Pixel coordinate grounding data

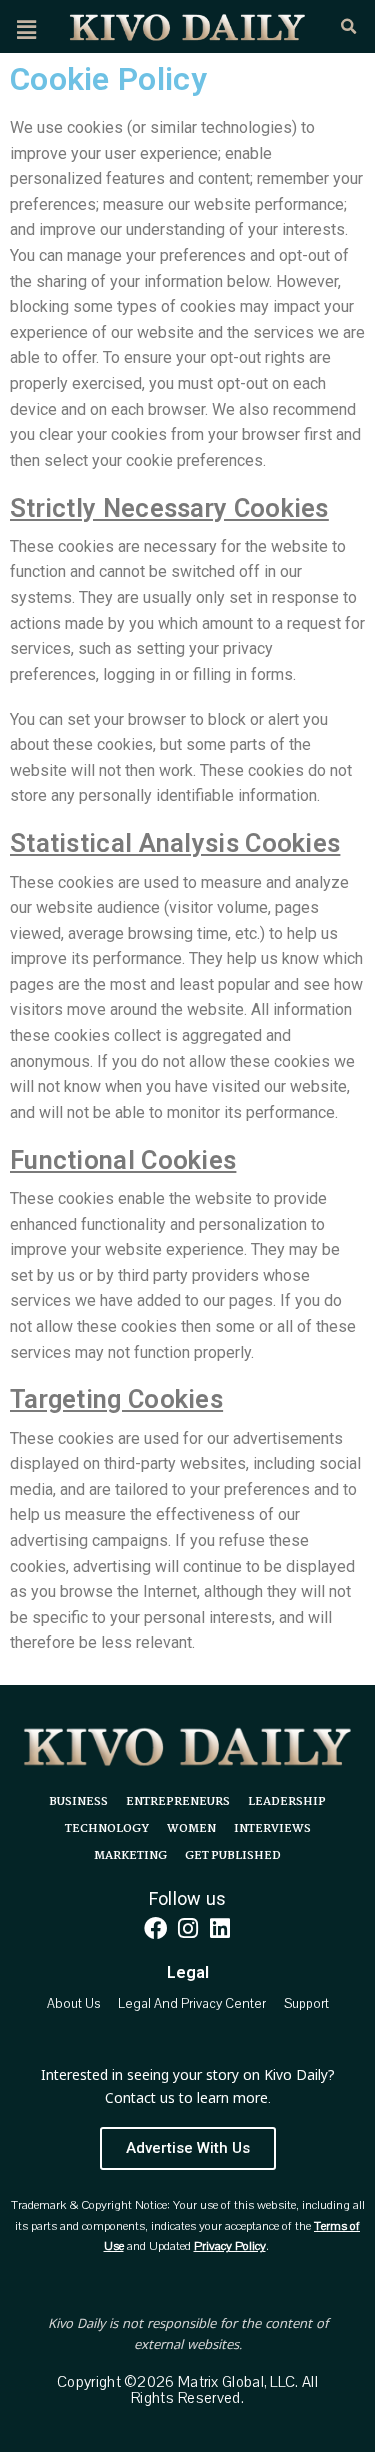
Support (306, 2004)
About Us (73, 2004)
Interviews (272, 1829)
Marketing (130, 1856)
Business (78, 1802)
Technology (107, 1829)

- [Task instructions]
Please repeat all of the entries above word for word, but drop any pictures.

- [Output for this exercise]
Support (306, 2004)
About Us (73, 2004)
Interviews (272, 1829)
Marketing (130, 1856)
Business (78, 1802)
Technology (107, 1829)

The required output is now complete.